So where about in the brain do you think we are fermenting this consciousness? Well, this is one of the big debates which is going on. What are the neural correlates of consciousness? Which is the bit of the brain which is active in a way which is most directly connected to your consciousness.

And there's actually even among neuroscientists, there's a very lively debate between people who think it's in this say for visual consciousness, people who think it's in the sensory areas towards the back of the brain. Exactly. Visual cortex back there are prefrontal cortex, front of the brain. The area is associated more with thinking and judgment. What's the difference between your prefrontal cortex and your frontal cortex? Frontal cortex is a little bit more.

It's a little less front than the prefrontal cortex. Okay. When we look at brain structures compared among other animals, let's say mammals, to keep it in the family. Presumably, we have a bigger frontal cortex than other mammals. And we can see what's going on in that. And thereby decide that we have certain capacity for thought that other animals do not. Is that a fair say?

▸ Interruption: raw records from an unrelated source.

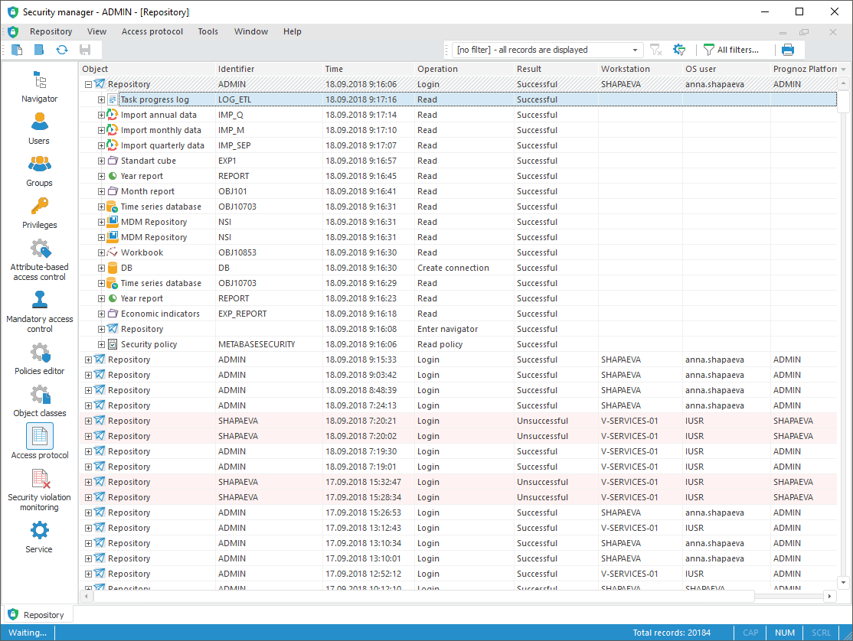
Task: Open Mandatory access control section
Action: coord(39,311)
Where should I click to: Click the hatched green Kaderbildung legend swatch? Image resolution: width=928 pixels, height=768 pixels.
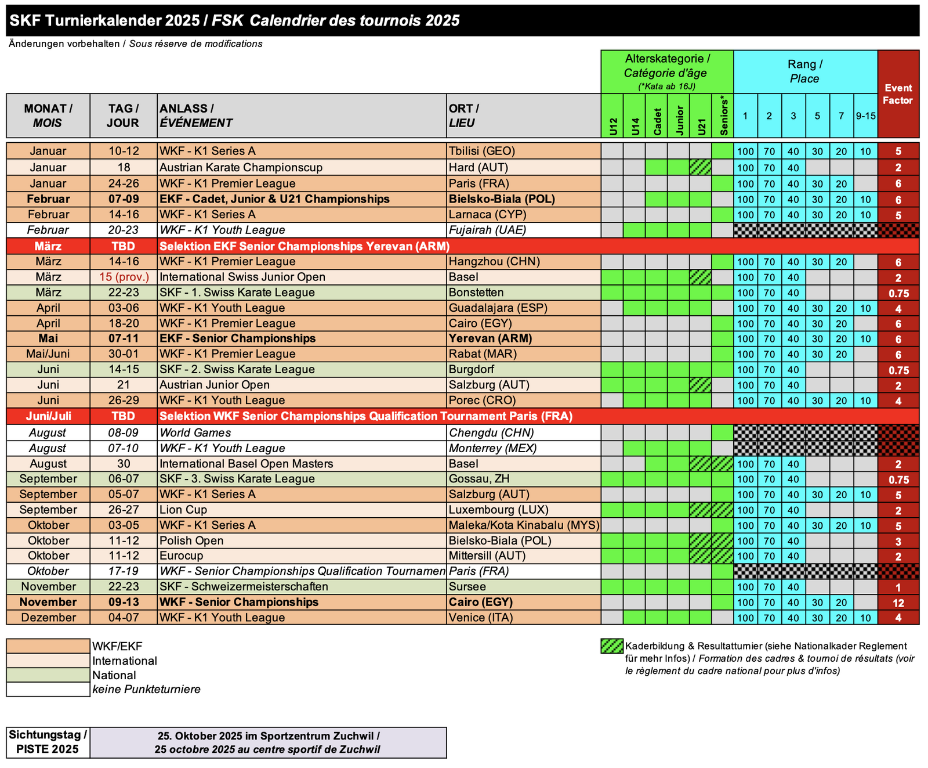(x=612, y=646)
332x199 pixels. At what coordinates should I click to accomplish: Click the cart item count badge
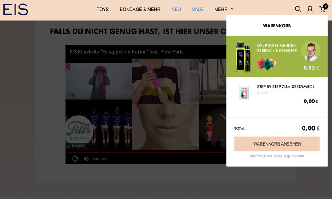tap(325, 6)

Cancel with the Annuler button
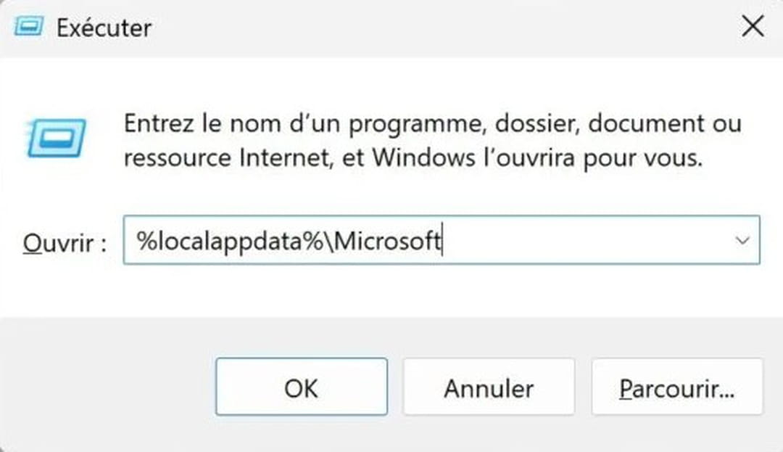[489, 388]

Yeah. And people who put consciousness in prefrontal cortex are probably going to say that consciousness is not so widespread in the animal kingdom. The animal kingdom. Whereas people who think it's in the sensory cortices, we get those throughout the animal kingdom. So maybe it's a fish conscious. Well, fish don't have any kind of developed prefrontal cortex.

Yeah. I'm going to say that judging from the look in their eye, I'm going to go out on a limb and say no. They know when a shell knocks around. Well, that's true. Well, I have a question. Can you tell me what creates consciousness? Is it emergent in our genetic code?

I mean emergent in the evo biosense where you have an organism that has certain properties, but only either en masse with other animals like flocking of birds or some other feature that was not really intended, it just emerged from other features that were necessary for survival. So is consciousness emergent or do you think it specifically evolved? Oh, in some sense emergent, I mean this word emergent gets used in so many different ways and sometimes it's like magic word.

It's like I don't understand it. I think we don't know. It's emergent. I like magic words. I mean, I'm magic word for the day. In some sense, consciousness clearly emerges from the brain. You get a brain that develops and consciousness comes along. As the brain develops, consciousness gets more and more complex. So there's some kind of connection there. But can we tell a story about how consciousness was selected for in evolution? No one has a good answer to that right now.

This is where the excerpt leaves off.